#### [SUPPLIED TEXT]
►

Started by emerydc8, Thu, 7 Nov 2019 08:46

emerydc8

I would have thought the 220 heading/vectors line would be drawn starting from 2.3 ILS, but it looks like the conditional waypoint at 400' AGL gets in the way, or the HDG is displayed as soon as the conditional waypoint is passed, regardless of the maneuvering done prior to getting to that heading.






Newark 4 Departure RW22R: Climbing LEFT turn heading 190 to D2.3 ILSQ, then climbing RIGHT turn heading 220. MAINTAIN 2500.

emerydc8

Now, from the other direction, this looks like what I would expect to see on the ND. But why the difference with the heading segment of the leg?





Newark 4 Departure RW04L: Climb heading 039 to 500, then climbing RIGHT turn heading 060 to D4.0 IEZA, then climbing LEFT turn heading 290. Cross TEB R214 WESTBOUND at or above 2500. Climb and MAINTAIN 3000.

◄

#### [DATASET EXTRACT]
►

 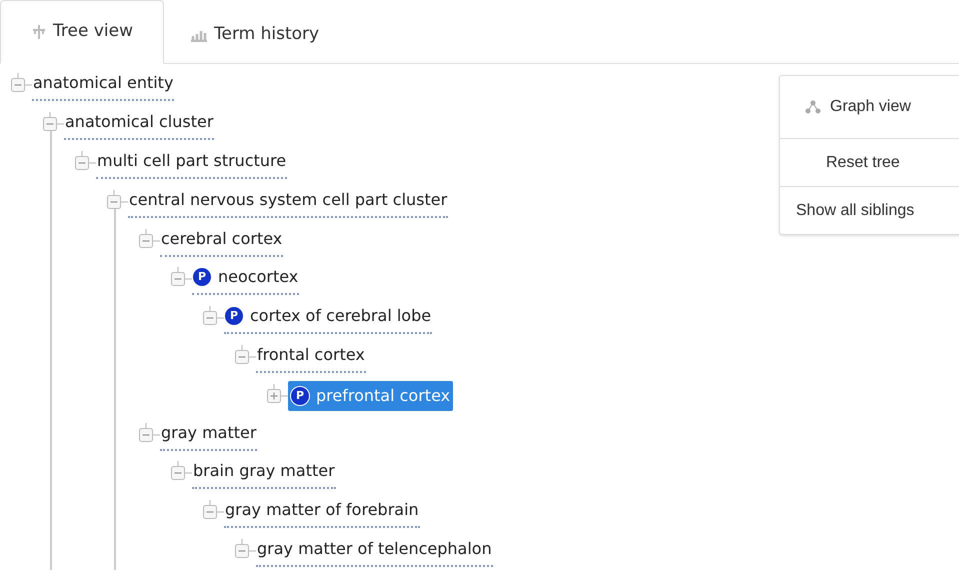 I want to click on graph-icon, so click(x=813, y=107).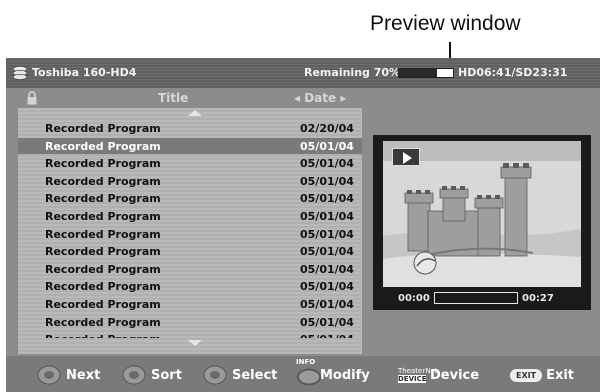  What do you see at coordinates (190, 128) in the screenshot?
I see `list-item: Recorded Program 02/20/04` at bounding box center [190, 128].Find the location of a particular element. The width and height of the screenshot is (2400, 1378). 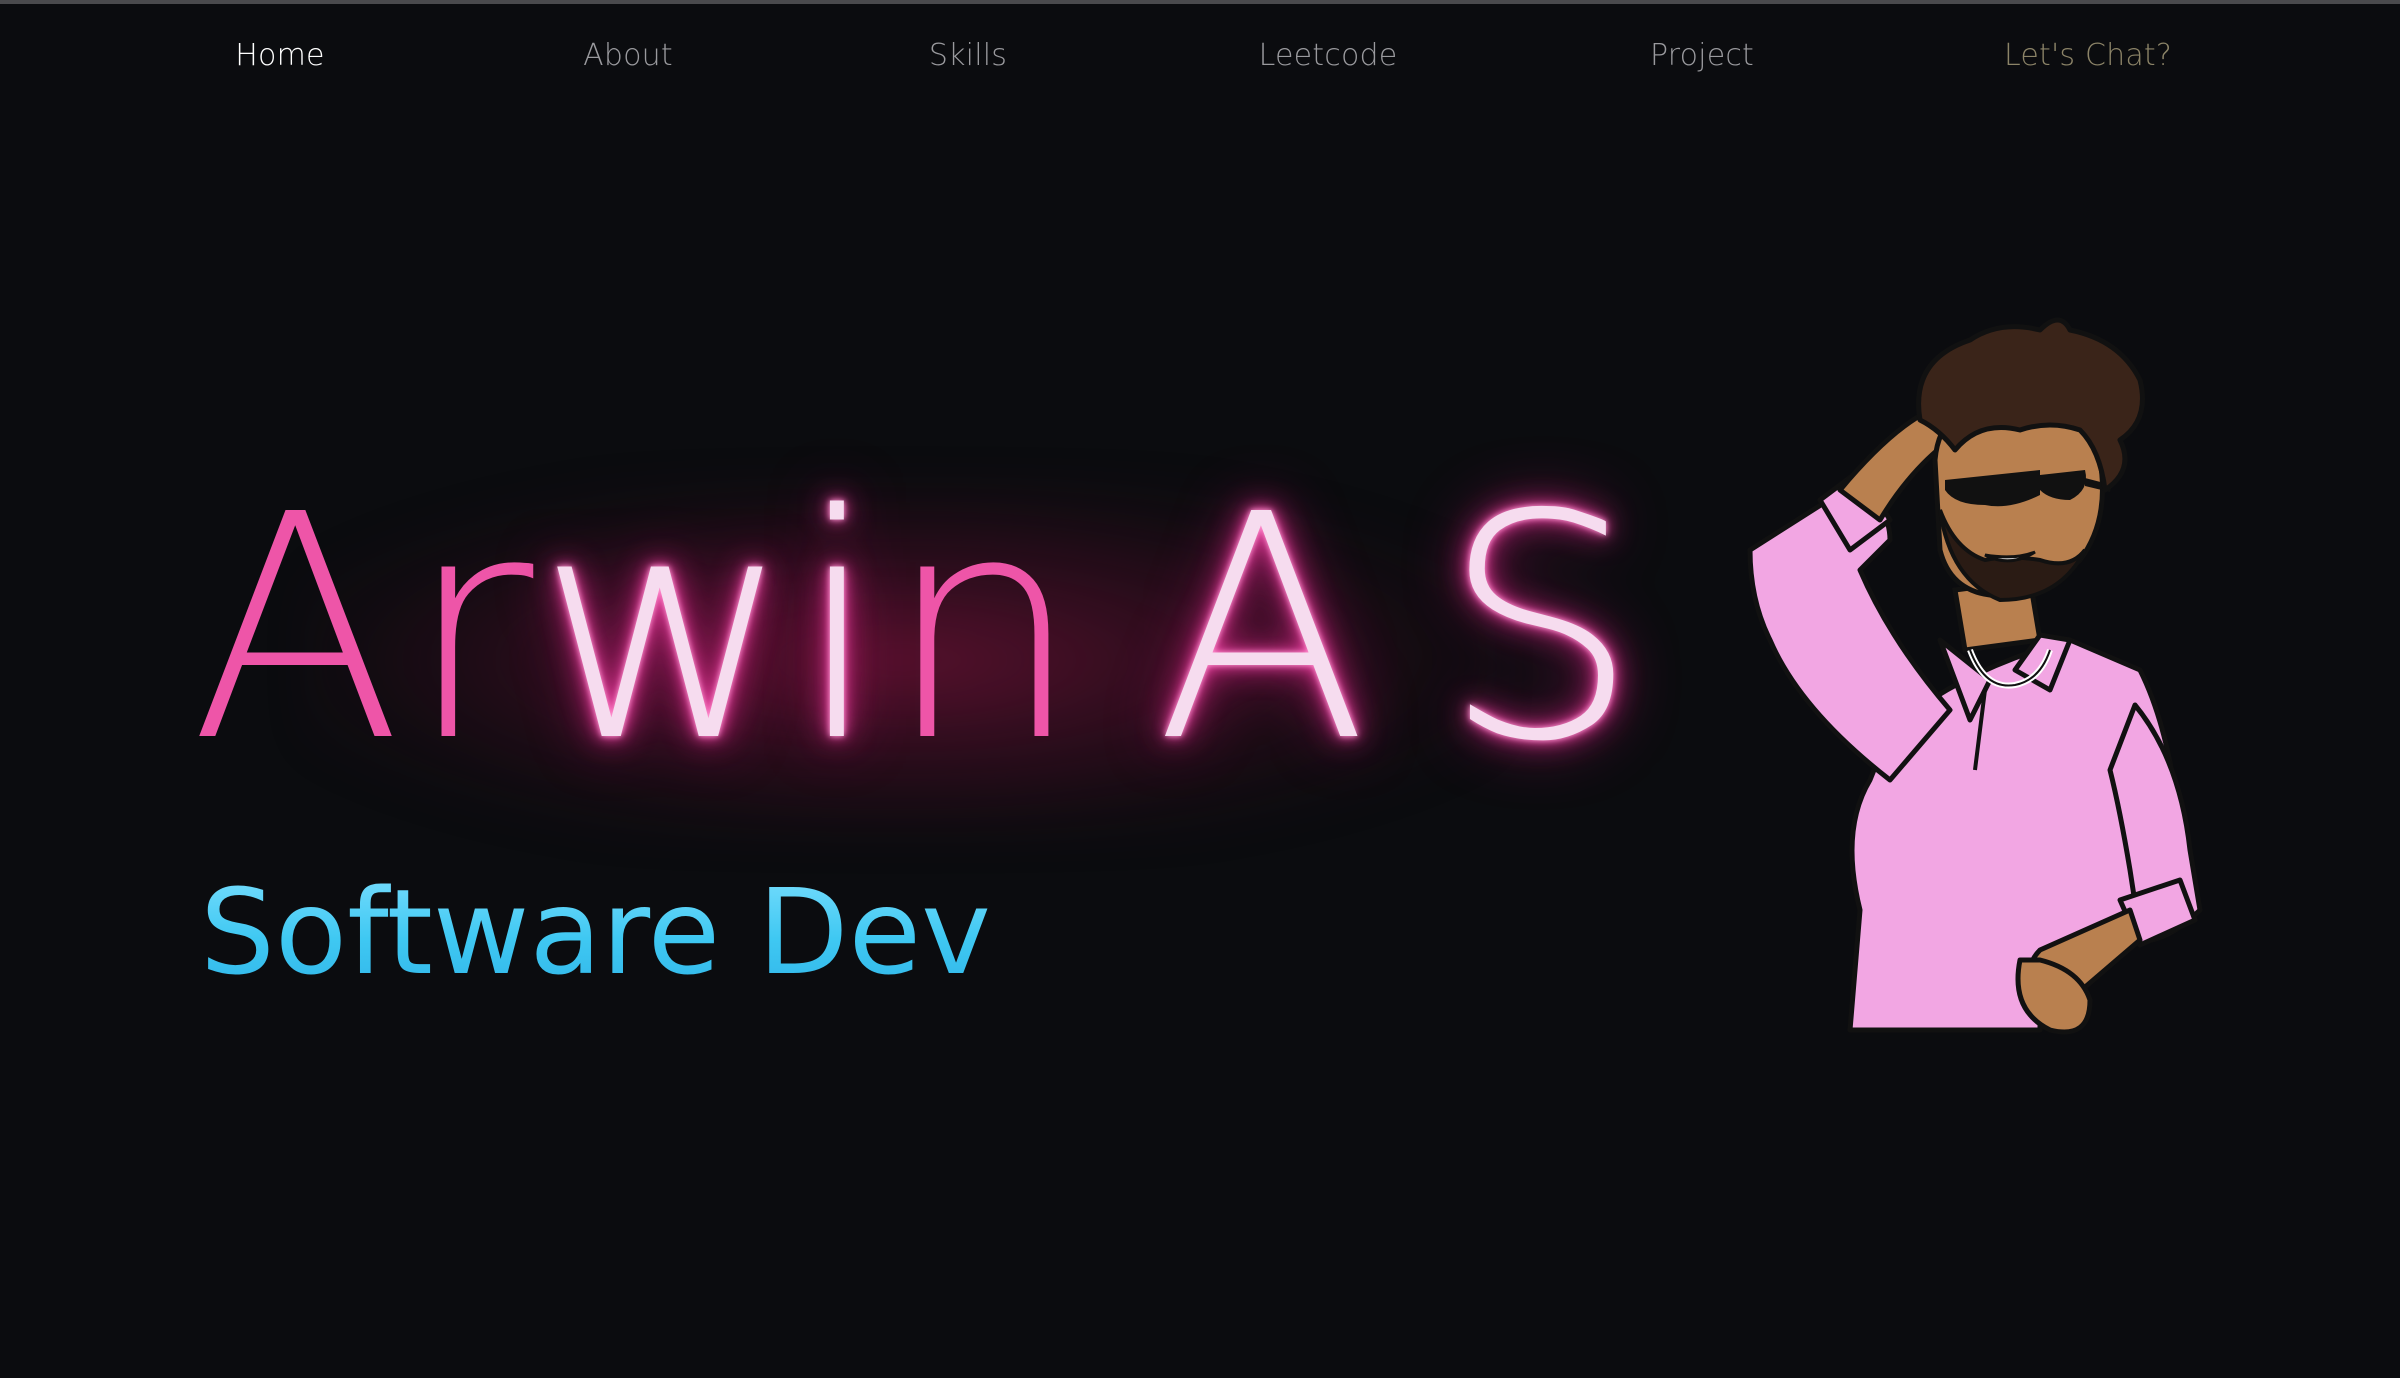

◄

#### [ASSIGNMENT]
Could you echo the Newark departure thread between "I would have" and "to that heading.", inclusive?

#### [EXERCISE RESULT]
I would have thought the 220 heading/vectors line would be drawn starting from 2.3 ILS, but it looks like the conditional waypoint at 400' AGL gets in the way, or the HDG is displayed as soon as the conditional waypoint is passed, regardless of the maneuvering done prior to getting to that heading.